Il y a eu beaucoup de discussions et de débats sur ce point, avec une confusion de la part de certains qui pensaient qu'une espèce de sous-algorithme de Parcoursup devait être appliquée alors que, en réalité, il ne s'agissait pour les commissions d'examen des voeux que de classer un certain nombre de paramètres pour définir un pré-classement des dossiers suivant une liste, ensuite « retravaillée » par chaque commission d'examen des voeux au regard d'un certain nombre de critères qui ne pouvaient pas être pris en compte de façon automatique : par exemple, la lettre de motivation, qui a pu servir pour déterminer si le candidat devait être inscrit en « oui » tout court ou en « oui si », c'est-à-dire en assortissant la première année de licence d'un certain nombre de modules complémentaires.

Il s'agit là du coeur même du travail des commissions d'examen des voeux, en fait un travail de jury d'examen. Cela est tout à fait normal et le législateur a reconnu à ce moment-là le « secret du délibéré » de ces commissions. Cela a donné lieu à nombre de polémiques, alors qu'il s'agit bien d'un travail de jury d'examen et non pas d'un paramétrage algorithmique automatique, ce qui aurait été impossible.

À l'issue de ce travail, les commissions d'examen des voeux ont produit des listes de classement d'accès à la licence, qui ont été ensuite revues par les chancelleries au regard de paramètres dont nous ne disposions pas alors, c'est-à-dire les quotas d'accès pour les boursiers et pour les candidats de l'académie. Il convient de souligner que, de ce fait, les listes produites par les universités n'étaient pas celles qui ont été en fin de compte données sur Parcoursup. À cet égard, s'agissant des améliorations encore possibles, il y a lieu d'évoquer l'idée d'anticiper le dialogue en amont avec les chancelleries, de façon à ce que les universités soient informées en amont des paramètres qui conduiront à ouvrir plus ou moins telles formations à des candidats hors académie.

À partir du 22 mai, des propositions ont été déposées sur Parcoursup et les élèves de terminale ont pu exprimer leurs choix. Cette première phase s'est interrompue pendant le bac, elle a été ensuite rouverte le 26 juin pour la seconde partie, qui s'est déroulée au fil de l'eau pendant tout l'été jusqu'au 6 septembre, date à laquelle Parcoursup a été fermé pour les universités. Pendant tout l'été, des demandes complémentaires ont pu être faites par des élèves qui n'avaient pas forcément obtenu les propositions qu'ils voulaient ou qui n'en avaient pas eu du tout.

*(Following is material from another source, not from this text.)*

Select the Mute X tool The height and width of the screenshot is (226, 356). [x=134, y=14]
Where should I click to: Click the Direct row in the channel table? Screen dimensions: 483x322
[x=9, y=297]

Ainsi que Gilles Roussel l'a dit tout à l'heure, le délai était sans doute trop long. Le mois d'août a imposé de mobiliser de nombreux collègues car il fallait à chaque fois, par parallélisme des formes, que les commissions se réunissent en urgence dès qu'un dossier arrivait pour décider s'il devait être pris. Qu'il ait été décidé que la procédure s'arrêterait à la fin du mois de juillet est donc une excellente nouvelle.

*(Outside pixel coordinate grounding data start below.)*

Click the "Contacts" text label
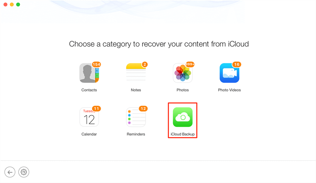pos(89,90)
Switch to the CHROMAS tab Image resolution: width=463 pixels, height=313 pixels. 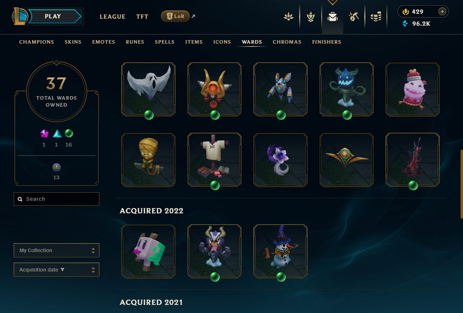(287, 42)
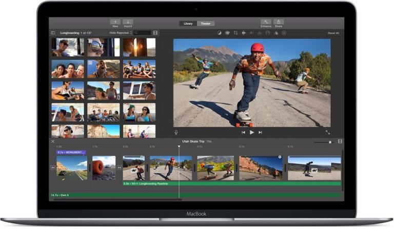Toggle the filmstrip clip appearance button

(x=155, y=33)
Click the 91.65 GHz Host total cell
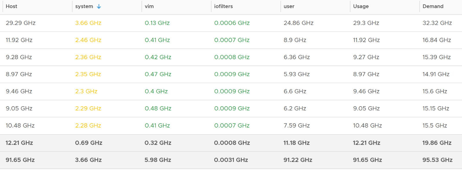 20,160
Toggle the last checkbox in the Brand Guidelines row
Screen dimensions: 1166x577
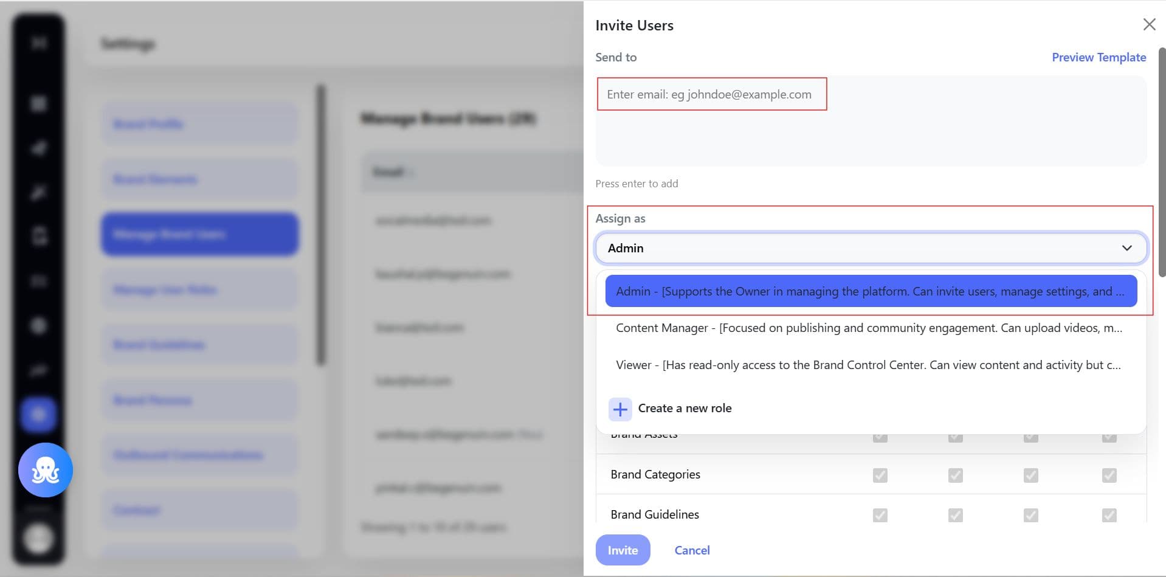(x=1109, y=515)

Une fois le processus achevé, les chanceliers des universités ont pu « reprendre la main » durant tout le mois de septembre pour les étudiants sans affectation, et à partir du 7 septembre les universités ont pu être saisies, conformément à la loi, des demandes des étudiants souhaitant connaître les raisons justifiant la proposition de classement dans tel ou tel type de licence qui leur avait été faite.

Pour conclure par un constat, j'ai eu de récents échanges avec un certain nombre de réseaux, en particulier la présidente du réseau Jurisup, qui est la « tour de contrôle » des contentieux universitaires en France. À ce jour, il y aurait moins de dix contentieux concernant Parcoursup, et quasiment aucune demande de motivation de la part des étudiants. Le délai contentieux est maintenant dépassé. Cette situation est très différente du cas d'APB, pour lequel les recours contentieux étaient très nombreux.

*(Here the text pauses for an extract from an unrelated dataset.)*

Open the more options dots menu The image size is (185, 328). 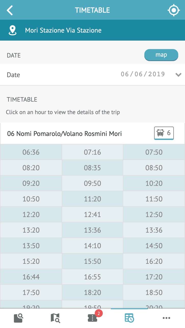click(x=166, y=318)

Cela démontre que le dispositif a fonctionné et que la polémique que certains ont voulu alimenter, y compris sur le terrain juridique, était stérile. Le dispositif est évidemment perfectible, en tout cas du point de vue purement juridique et également du point de vue d'un chef d'établissement d'une petite université de région. Mais je crois pouvoir dire qu'il a néanmoins très bien fonctionné. Je vous remercie.